Work to complete: Return every entry below without altering a word.

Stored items
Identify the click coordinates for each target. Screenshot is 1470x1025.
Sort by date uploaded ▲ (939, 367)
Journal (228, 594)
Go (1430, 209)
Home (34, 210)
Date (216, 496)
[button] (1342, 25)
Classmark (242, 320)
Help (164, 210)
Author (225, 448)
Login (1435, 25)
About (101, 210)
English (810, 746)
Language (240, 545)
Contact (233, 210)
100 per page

Solved exercise:
Identify the click coordinates for each target. Screenshot is 1470x1025.
Sort by date uploaded ▲ (939, 367)
Journal (228, 594)
Go (1430, 209)
Home (34, 210)
Date (216, 496)
[button] (1342, 25)
Classmark (242, 320)
Help (164, 210)
Author (225, 448)
Login (1435, 25)
About (101, 210)
English (810, 746)
Language (240, 545)
Contact (233, 210)
100 per page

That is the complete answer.